Jonna Price didn’t set out to lose 91 pounds. Her only goal in March was just to keep from getting any bigger.
Ten months later, she couldn’t be any more delighted.
On March 30, she went to a doctor’s appointment. She weighed 312 pounds, and the doctor said she was going to continue to gain weight.
“I was thinking I was going to be one of those people they have to cut out of the house. That terrified me,” she said.
“I sat in my car in the parking lot for 20 minutes and cried,” she added.
Then she drove straight to the YMCA.
She asked to speak to the manager. Executive Director Brad Kinkema came to talk with her.
Price told him, “I don’t know” what to do. “I need some help. I need to know what I need to do.”
He recommended her to Wellness Director Rebecca Adcock, who worked with her right away. Adcock set her up on a computer program that monitors calorie intake and exercise, and she assessed Price’s level of fitness.
When Adcock asked what Price’s weight loss goal was, Price did not know how to answer.
“I didn’t go to lose weight,” she said. “I went to not gain weight. When Rebecca told me to set a goal weight, I was just throwing out numbers.”
Price’s knees are bad, so she could not take traditional exercise classes. Instead, she participated in water aerobics.
She went to the classes every day. On the fourth day, her knee gave way when she got out of bed. It would be impossible to exercise.
Or nearly impossible.
“Something just said ‘don’t quit,’” she recalled.
Instead, Price went to the class and went out into deep water. She wore some floats to keep her up. Without her feet touching water, there was no pressure on her legs.
It was a little lonely out there, too far from the other women in the class to visit and laugh, “but it kept me going,” she said.
Healthier eating also has played a role in her improvements. She said she learned there’s no trick to portion control — just pay attention to the serving size information on food packages.
“You get to the point that you know what a half cup is,” she said.
She has kept to 1,800 calories per day. She eats six small meals each day to keep her metabolism on an even keel.
In these nine months, she’s gone from a size 24 at 312 pounds to size 16 at 221. Pounds aren’t all she’s reducing. She has gone from too many medications to count down to just six. She hopes to get off them all.
She also gained something she wasn’t expecting: a fun routine with new friends. Now that her son has left home, “This gives me some purpose,” she said. “It gets me out of the house, something to do and meet people.”

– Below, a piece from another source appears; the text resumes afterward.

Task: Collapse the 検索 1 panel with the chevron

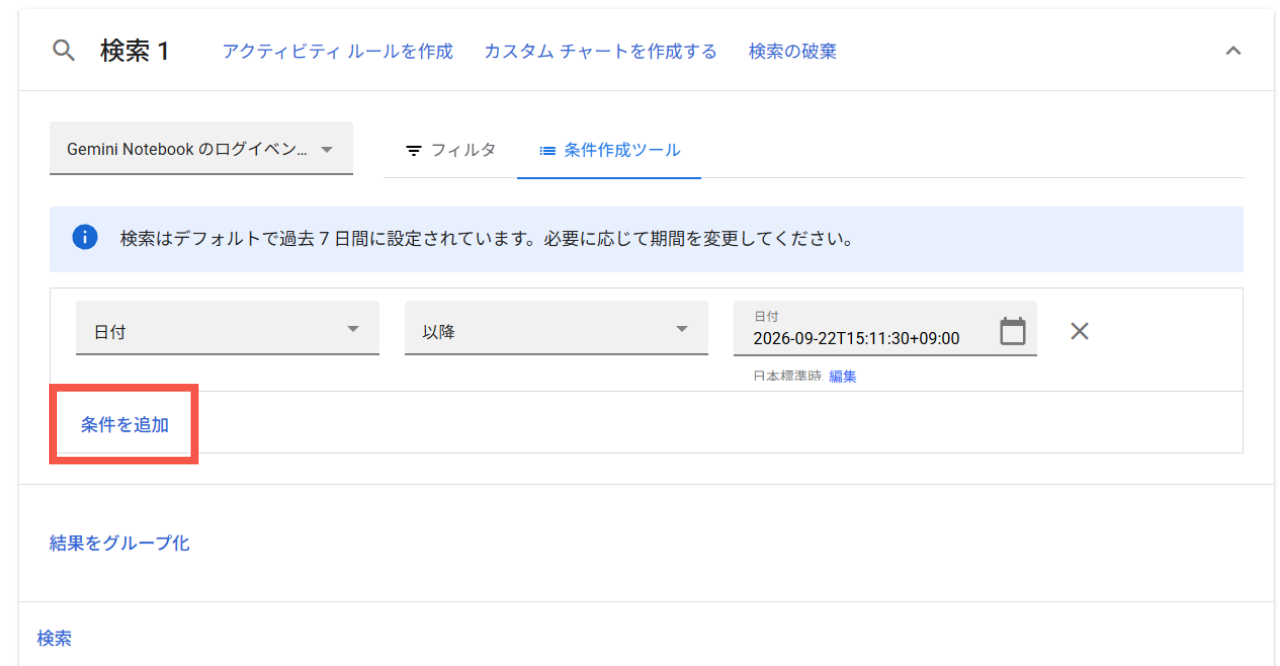Action: (1233, 51)
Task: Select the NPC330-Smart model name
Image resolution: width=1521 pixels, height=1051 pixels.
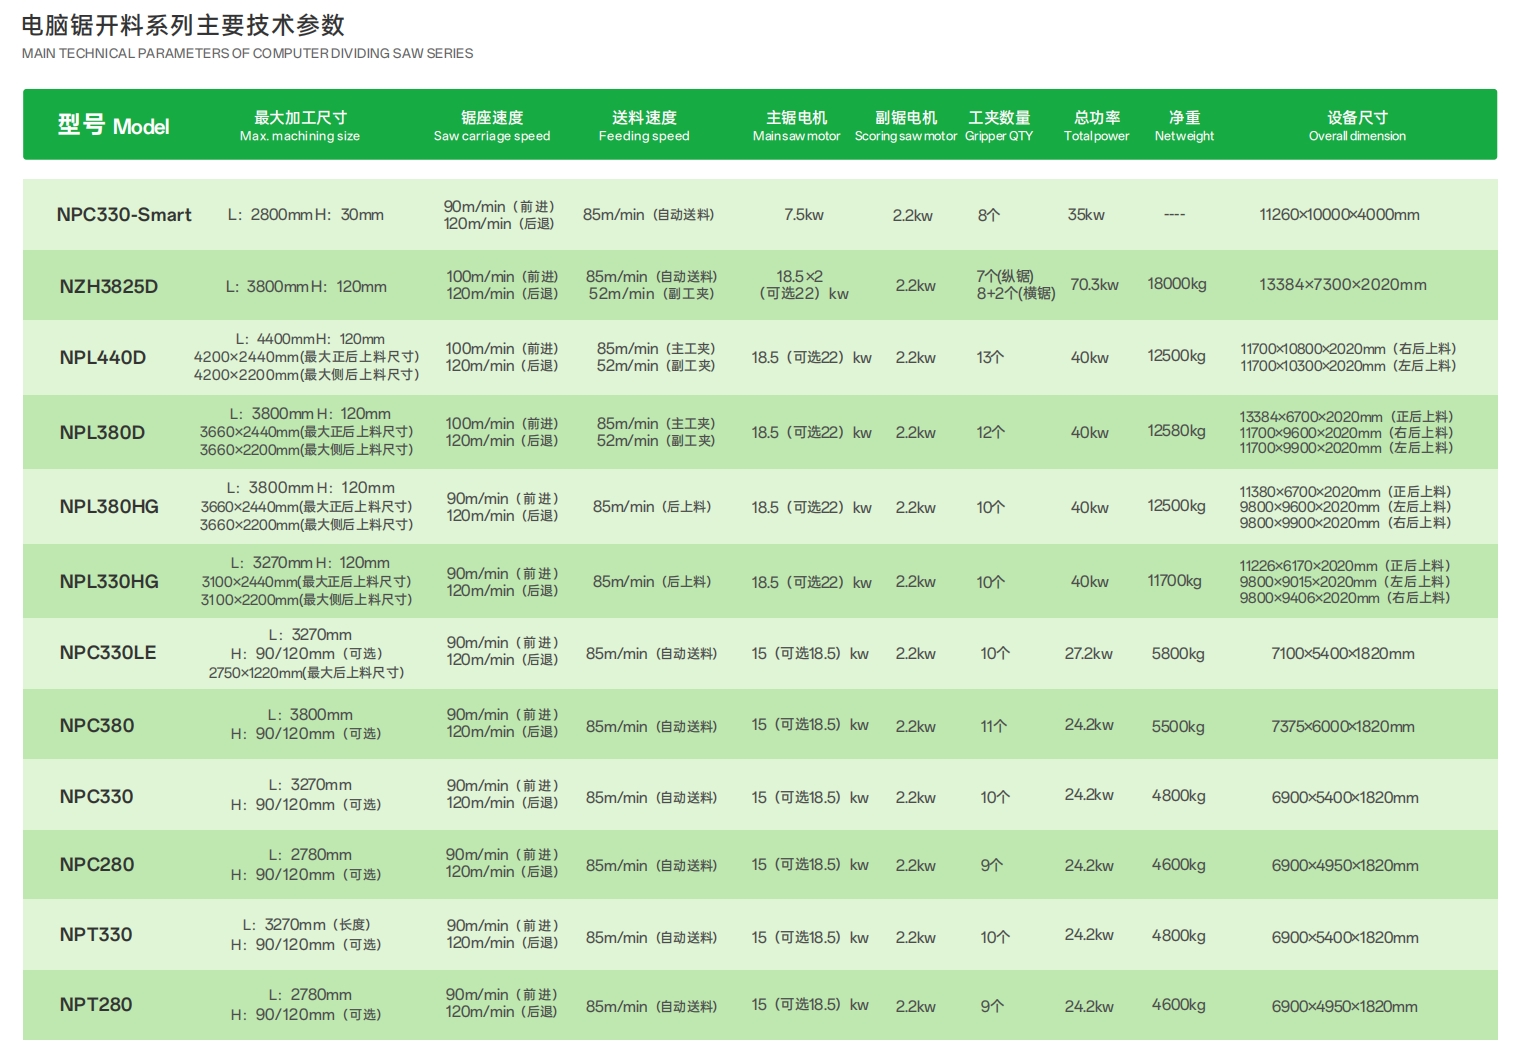Action: [x=124, y=215]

Her son, Averion “AJ” Williamson, is a staff sergeant in the Air Force. He is a 2005 graduate of Martinsville High School.
“I never battled weight as a kid,” Price, 44, said. “I was a size 0 all the way through school. I ate everything I wanted.”

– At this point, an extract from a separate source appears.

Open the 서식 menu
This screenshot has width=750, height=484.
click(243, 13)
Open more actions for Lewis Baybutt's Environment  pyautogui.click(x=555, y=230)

When she was pregnant in 1987, her weight went from 108 to 176 pounds. She lost most of the weight.
However, migraine headaches she’d been having since childhood caught up with her. She suffered intensely from them, sometimes for 14 days straight.

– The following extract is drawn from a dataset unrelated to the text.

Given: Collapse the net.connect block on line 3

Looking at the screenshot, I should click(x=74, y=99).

The nausea that the headaches brought on made her go long spells without eating. That, she said, is what slowed down her metabolism.
She gained weight and took on a jolly persona to go with it.
“Being large never made me mad,” she said. “I always joked about being big.” She called herself Big Mama Kousa.
A turning point came when she went to King’s Dominion on a church trip a year or two ago. The group had waited in line for a roller coaster for an hour and a half. When their turn came and she sat down, the seat belt did not fit. The attendant told her she could not ride the roller coaster.
“I knew I could either get off in shame or make a joke about it,” Price said. Determined to ride, she told the attendant and the others around her to “get a crow bar, get an extra man,” anything to force her into that seat belt.
“They got that thing closed and I got on that roller coaster,” she said. She made a point of riding all the roller coasters that day, going through the same comic routine of squeezing into a seat belt.
However, the joking hid an inner revelation. “The doctors always considered me morbidly obese, but that was the first time I ever felt morbidly obese,” she said.
It was one of a long list of difficulties: she only could tie her shoes from the side, and she felt claustrophobic in rest room stalls, she said.
“I always joked about my size, but I started noticing some things” getting worse, such as not being able to get out of the bathtub, she said.
Price measures her victories pragmatically.
The first thing she was excited about was being able to cross her legs. She had not done that in years. One day, she heard a flip-flop sound. She looked around to see what it was — and discovered she was sitting with her legs crossed, moving her foot and flip-flop.
Another gratifying moment came when she wore her first pair of high heeled shoes in 15 years.
Price is looking forward to matching her inner beauty with her newly uncovered outer beauty. She aims to be a better person, maintain a pleasant attitude and to “know God on a personal level.”
Price stopped working in 1996 because of health problems. Now she looks forward to finding a job. She doesn’t know yet what it would be, other than that she would enjoy working with the public.
She also looks forward to spending time with her 1-year-old grandson, Alec Joshua Williamson.
Her son has not seen her lately, and she’s looking forward to his reaction. Not only has she lost weight, but she does not smoke or curse.
“He’s going to have a whole new mommy,” she said.